During times of drought, water quantity is an obvious concern to livestock producers. Livestock consume water daily, but evaporation is the primary means of water loss from earthen impoundments. Evaporation rates increase with the temperatures, but are greatly dependent upon the characteristics of the water body. As water levels within impoundments decrease and water temperatures increase, water quality for livestock (and wildlife, horses, pets and humans) becomes an increasing concern. Therefore, testing water quality can be an important step as water levels shrink. Following are some issues often encountered when water quantity and quality become limited.
Total dissolved solids (TDS), nitrates, sulfates
Increased concentrations of total dissolved solids (TDS) can cause palatability and toxicity problems. If TDS exceed 7,000 ppm, immediately provide a better water source to the herd. Additionally, nitrate and sulfate levels in the water and feedstuffs must be known so that their total intake can be calculated. Unless taken into account, the cumulative effect of nitrate intake from both water and forage can cause large-scale problems in your herd.
Water quality for livestock consumption is a concern during drought. However, the incidence of dangerous algal and bacterial blooms can be reduced by preventing cattle from wading and loafing in ponds.

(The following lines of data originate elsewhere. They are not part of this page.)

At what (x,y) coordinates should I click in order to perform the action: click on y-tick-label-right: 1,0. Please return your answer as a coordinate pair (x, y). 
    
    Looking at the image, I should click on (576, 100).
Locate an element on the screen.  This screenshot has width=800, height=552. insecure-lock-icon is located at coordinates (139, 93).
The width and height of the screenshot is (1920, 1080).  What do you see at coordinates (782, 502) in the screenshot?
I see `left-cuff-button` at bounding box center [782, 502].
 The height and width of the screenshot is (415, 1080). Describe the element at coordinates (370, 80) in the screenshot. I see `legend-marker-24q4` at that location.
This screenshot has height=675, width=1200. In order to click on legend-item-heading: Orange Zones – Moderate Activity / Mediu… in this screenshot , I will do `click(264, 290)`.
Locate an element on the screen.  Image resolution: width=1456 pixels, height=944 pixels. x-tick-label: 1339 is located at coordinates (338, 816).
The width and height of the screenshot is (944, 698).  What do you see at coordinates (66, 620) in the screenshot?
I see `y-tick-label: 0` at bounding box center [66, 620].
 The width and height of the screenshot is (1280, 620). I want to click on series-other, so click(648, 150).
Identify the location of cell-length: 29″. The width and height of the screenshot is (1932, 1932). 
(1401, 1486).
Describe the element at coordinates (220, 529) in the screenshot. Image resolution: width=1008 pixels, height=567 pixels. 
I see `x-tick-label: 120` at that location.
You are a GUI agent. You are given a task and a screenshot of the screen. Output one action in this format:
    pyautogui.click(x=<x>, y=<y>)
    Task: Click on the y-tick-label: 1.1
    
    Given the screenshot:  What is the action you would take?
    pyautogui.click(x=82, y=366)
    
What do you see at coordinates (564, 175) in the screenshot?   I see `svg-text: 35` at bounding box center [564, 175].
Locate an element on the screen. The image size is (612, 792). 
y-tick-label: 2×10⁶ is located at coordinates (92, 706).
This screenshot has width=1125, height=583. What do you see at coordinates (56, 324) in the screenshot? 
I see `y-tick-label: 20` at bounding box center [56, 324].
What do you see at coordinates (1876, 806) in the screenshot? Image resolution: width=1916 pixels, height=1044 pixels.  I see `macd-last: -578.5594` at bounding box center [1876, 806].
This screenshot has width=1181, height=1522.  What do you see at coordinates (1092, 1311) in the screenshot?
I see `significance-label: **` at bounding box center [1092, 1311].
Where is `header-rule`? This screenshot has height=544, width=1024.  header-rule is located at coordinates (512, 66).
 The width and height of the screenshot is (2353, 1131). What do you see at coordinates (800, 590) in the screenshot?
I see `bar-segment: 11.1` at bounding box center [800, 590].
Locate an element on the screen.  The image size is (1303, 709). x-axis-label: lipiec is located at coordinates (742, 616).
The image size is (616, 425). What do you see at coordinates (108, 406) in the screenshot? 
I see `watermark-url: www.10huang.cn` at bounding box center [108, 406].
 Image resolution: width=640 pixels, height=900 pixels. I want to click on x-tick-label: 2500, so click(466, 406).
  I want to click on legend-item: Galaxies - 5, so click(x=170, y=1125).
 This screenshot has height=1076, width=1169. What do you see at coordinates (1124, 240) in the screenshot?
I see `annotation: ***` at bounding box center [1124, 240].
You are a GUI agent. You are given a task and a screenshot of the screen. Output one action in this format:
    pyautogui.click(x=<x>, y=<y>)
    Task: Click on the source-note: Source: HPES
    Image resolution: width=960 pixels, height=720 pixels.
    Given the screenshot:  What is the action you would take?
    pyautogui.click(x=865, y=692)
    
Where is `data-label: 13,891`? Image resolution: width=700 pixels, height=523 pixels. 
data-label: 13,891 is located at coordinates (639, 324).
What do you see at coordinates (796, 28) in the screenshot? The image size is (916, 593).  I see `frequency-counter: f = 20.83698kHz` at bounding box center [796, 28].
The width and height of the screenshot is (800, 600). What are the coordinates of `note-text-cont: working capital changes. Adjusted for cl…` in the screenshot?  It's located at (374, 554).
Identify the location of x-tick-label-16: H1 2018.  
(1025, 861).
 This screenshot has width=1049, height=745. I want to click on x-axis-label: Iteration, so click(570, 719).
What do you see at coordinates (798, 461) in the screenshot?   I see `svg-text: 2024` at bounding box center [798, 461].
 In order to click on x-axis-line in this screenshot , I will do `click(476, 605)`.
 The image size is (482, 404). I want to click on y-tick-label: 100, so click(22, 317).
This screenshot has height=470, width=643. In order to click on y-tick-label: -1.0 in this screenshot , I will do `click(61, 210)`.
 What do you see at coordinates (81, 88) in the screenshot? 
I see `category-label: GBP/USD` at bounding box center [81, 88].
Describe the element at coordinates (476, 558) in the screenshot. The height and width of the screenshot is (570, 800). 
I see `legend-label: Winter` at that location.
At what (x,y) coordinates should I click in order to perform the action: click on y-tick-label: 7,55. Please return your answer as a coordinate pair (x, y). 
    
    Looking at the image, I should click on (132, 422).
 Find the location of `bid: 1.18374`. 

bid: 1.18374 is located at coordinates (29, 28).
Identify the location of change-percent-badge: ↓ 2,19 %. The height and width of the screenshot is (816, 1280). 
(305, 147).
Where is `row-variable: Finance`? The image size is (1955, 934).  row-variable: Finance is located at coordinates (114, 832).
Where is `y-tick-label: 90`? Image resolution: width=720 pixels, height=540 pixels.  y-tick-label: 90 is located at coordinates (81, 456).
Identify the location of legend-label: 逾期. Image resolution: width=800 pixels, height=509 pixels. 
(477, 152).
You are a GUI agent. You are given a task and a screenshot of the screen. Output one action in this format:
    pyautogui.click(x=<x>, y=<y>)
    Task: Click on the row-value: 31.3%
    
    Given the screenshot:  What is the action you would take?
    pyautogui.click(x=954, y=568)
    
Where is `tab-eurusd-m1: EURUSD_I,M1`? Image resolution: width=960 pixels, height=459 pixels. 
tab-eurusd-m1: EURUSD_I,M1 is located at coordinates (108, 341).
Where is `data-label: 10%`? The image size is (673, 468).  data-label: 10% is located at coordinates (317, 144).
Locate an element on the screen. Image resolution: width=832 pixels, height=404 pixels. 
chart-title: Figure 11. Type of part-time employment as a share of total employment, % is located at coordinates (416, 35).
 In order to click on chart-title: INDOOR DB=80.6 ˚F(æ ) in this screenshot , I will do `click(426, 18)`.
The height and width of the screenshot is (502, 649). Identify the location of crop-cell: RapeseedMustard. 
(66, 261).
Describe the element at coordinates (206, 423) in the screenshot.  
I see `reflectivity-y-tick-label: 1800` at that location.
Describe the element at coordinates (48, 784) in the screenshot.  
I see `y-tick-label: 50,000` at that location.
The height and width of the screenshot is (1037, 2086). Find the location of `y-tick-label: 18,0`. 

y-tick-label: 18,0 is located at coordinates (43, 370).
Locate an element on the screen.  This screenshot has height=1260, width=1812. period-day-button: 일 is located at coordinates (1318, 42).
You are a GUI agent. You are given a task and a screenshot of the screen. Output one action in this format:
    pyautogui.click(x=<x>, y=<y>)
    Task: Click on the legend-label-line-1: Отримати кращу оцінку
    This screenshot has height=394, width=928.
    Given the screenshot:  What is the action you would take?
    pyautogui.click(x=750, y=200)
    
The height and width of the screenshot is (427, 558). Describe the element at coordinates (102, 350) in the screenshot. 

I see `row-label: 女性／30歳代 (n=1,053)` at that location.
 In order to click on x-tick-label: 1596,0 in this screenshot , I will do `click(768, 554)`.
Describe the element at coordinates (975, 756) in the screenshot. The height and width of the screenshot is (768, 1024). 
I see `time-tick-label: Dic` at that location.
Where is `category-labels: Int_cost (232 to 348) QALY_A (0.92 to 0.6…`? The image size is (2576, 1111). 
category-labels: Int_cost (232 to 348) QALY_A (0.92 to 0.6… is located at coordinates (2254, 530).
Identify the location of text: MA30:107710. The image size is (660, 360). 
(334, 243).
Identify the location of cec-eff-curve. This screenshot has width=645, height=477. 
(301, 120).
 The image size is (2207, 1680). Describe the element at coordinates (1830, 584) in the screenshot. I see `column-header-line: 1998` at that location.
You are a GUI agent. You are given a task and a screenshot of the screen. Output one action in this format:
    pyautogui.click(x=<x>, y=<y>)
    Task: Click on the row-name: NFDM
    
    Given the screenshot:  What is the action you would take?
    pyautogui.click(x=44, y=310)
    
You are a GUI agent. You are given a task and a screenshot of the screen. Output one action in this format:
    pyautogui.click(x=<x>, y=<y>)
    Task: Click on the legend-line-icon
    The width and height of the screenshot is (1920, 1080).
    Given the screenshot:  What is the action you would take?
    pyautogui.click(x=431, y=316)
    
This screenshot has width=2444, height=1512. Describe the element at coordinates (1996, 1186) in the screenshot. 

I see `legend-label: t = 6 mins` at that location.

Algal and bacterial blooms
During periods of excessive heat, cattle can be observed loafing in ponds more frequently. When livestock are able to wade and loaf in ponds, their manure, urine and disturbance of pond sediments increase the nutrient load in the water, which in turn promotes algal and bacterial blooms. These blooms can reduce water quality and intake, as well as produce moderate to severe toxicity. Preventing cattle from loafing in a pond can help extend water quality and quantity. One way to limit livestock access to pond water is by fencing out most of a pond and constructing a water access point (see the Ag News and Views article Pond Fencing).
While most algal and bacterial blooms are not toxic, it is nearly impossible to identify poisonous species without a laboratory analysis of a sample. Cyanobacteria (also called blue-green algae) can produce neurotoxins and cause liver damage. The effects of animals (or humans) suffering from neurotoxins include weakness, difficulty breathing, staggering, convulsions and possible death. Liver damage in an animal is often less acute, taking days to occur, and may only be identified by a postmortem exam. These bacteria get their energy from the sun. As they store the energy, they create tiny pockets of air. Cyanobacteria regulate their volume/amount of air to move up and down in the water (like a small submarine) to find nutrients. The bacteria themselves are not a concern. The issue occurs when some species release toxins that can be potentially lethal to livestock. This is particularly a problem during drought conditions as temperatures rise and water levels become low. A potential danger sign of cyanobacteria toxicity can be the presence of dead fish, turtles or small mammals on the downwind side of a pond.
Pond water can be tested to determine whether it is of sufficient quality for livestock consumption; however, the water test is only a snapshot of the day when it was collected. By the time test results are known, water quality could change significantly. The take home message is to constantly monitor your pond water quality, especially as quantity becomes more limited, and have plans for alternate water sources. As long as water levels in earthen impoundments remain low, water quality should be monitored regularly.